[Dataset content]:

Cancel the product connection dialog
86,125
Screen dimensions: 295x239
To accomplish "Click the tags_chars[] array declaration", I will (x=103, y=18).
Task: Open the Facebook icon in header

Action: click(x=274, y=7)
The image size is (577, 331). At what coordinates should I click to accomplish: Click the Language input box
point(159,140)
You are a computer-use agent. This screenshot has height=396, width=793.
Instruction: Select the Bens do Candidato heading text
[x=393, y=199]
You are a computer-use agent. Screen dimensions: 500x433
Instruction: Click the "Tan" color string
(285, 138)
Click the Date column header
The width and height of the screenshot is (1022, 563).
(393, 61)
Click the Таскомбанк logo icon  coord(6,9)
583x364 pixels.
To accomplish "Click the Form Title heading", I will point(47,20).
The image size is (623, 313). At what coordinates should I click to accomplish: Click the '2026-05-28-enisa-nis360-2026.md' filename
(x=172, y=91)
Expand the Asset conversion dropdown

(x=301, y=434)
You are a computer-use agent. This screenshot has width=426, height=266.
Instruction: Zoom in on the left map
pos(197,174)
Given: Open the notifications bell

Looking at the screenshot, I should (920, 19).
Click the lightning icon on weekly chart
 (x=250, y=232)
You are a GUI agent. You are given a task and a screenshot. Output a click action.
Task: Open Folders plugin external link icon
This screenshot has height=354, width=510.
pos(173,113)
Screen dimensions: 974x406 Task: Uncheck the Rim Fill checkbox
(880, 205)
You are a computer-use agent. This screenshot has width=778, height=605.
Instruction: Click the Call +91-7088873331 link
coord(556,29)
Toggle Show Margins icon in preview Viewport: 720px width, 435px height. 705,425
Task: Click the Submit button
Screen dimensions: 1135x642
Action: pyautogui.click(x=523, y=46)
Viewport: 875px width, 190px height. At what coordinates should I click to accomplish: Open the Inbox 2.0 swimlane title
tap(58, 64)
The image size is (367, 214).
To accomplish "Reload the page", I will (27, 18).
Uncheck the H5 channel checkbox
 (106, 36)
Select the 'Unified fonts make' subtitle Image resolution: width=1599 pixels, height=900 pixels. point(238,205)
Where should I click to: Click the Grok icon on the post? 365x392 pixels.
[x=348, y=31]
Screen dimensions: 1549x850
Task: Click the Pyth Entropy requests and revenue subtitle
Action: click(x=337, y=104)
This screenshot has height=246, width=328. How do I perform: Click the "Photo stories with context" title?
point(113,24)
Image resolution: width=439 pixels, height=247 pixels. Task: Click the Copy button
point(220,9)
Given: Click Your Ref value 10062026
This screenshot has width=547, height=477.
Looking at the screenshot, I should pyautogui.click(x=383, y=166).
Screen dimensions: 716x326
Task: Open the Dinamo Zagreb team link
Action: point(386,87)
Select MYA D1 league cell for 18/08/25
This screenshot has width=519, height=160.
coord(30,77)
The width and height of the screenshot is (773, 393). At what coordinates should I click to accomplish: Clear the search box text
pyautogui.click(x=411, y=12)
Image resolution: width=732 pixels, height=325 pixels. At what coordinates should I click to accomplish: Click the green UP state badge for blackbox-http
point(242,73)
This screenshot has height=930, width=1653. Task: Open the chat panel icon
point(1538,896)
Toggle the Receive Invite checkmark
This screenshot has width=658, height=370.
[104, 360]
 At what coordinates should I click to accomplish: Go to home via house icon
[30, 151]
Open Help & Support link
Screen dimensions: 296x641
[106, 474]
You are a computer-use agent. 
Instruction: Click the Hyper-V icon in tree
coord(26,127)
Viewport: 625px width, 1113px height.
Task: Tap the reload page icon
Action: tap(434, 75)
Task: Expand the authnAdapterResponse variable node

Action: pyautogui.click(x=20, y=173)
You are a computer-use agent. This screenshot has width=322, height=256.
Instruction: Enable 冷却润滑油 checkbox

[Given exercise]:
Reproduce the listing above line for line, with no changes.

[Written solution]:
Cancel the product connection dialog
86,125
Screen dimensions: 295x239
To accomplish "Click the tags_chars[] array declaration", I will (x=103, y=18).
Task: Open the Facebook icon in header

Action: click(x=274, y=7)
The image size is (577, 331). At what coordinates should I click to accomplish: Click the Language input box
point(159,140)
You are a computer-use agent. This screenshot has height=396, width=793.
Instruction: Select the Bens do Candidato heading text
[x=393, y=199]
You are a computer-use agent. Screen dimensions: 500x433
Instruction: Click the "Tan" color string
(285, 138)
Click the Date column header
The width and height of the screenshot is (1022, 563).
(393, 61)
Click the Таскомбанк logo icon  coord(6,9)
583x364 pixels.
To accomplish "Click the Form Title heading", I will point(47,20).
The image size is (623, 313). At what coordinates should I click to accomplish: Click the '2026-05-28-enisa-nis360-2026.md' filename
(x=172, y=91)
Expand the Asset conversion dropdown

(x=301, y=434)
You are a computer-use agent. This screenshot has width=426, height=266.
Instruction: Zoom in on the left map
pos(197,174)
Given: Open the notifications bell

Looking at the screenshot, I should (920, 19).
Click the lightning icon on weekly chart
 (x=250, y=232)
You are a GUI agent. You are given a task and a screenshot. Output a click action.
Task: Open Folders plugin external link icon
This screenshot has height=354, width=510.
pos(173,113)
Screen dimensions: 974x406 Task: Uncheck the Rim Fill checkbox
(880, 205)
You are a computer-use agent. This screenshot has width=778, height=605.
Instruction: Click the Call +91-7088873331 link
coord(556,29)
Toggle Show Margins icon in preview Viewport: 720px width, 435px height. 705,425
Task: Click the Submit button
Screen dimensions: 1135x642
Action: pyautogui.click(x=523, y=46)
Viewport: 875px width, 190px height. At what coordinates should I click to accomplish: Open the Inbox 2.0 swimlane title
tap(58, 64)
The image size is (367, 214).
To accomplish "Reload the page", I will (27, 18).
Uncheck the H5 channel checkbox
 (106, 36)
Select the 'Unified fonts make' subtitle Image resolution: width=1599 pixels, height=900 pixels. point(238,205)
Where should I click to: Click the Grok icon on the post? 365x392 pixels.
[x=348, y=31]
Screen dimensions: 1549x850
Task: Click the Pyth Entropy requests and revenue subtitle
Action: click(x=337, y=104)
This screenshot has height=246, width=328. How do I perform: Click the "Photo stories with context" title?
point(113,24)
Image resolution: width=439 pixels, height=247 pixels. Task: Click the Copy button
point(220,9)
Given: Click Your Ref value 10062026
This screenshot has width=547, height=477.
Looking at the screenshot, I should pyautogui.click(x=383, y=166).
Screen dimensions: 716x326
Task: Open the Dinamo Zagreb team link
Action: point(386,87)
Select MYA D1 league cell for 18/08/25
This screenshot has width=519, height=160.
coord(30,77)
The width and height of the screenshot is (773, 393). At what coordinates should I click to accomplish: Clear the search box text
pyautogui.click(x=411, y=12)
Image resolution: width=732 pixels, height=325 pixels. At what coordinates should I click to accomplish: Click the green UP state badge for blackbox-http
point(242,73)
This screenshot has height=930, width=1653. Task: Open the chat panel icon
point(1538,896)
Toggle the Receive Invite checkmark
This screenshot has width=658, height=370.
[104, 360]
 At what coordinates should I click to accomplish: Go to home via house icon
[30, 151]
Open Help & Support link
Screen dimensions: 296x641
[106, 474]
You are a computer-use agent. 
Instruction: Click the Hyper-V icon in tree
coord(26,127)
Viewport: 625px width, 1113px height.
Task: Tap the reload page icon
Action: tap(434, 75)
Task: Expand the authnAdapterResponse variable node

Action: pyautogui.click(x=20, y=173)
You are a computer-use agent. This screenshot has width=322, height=256.
Instruction: Enable 冷却润滑油 checkbox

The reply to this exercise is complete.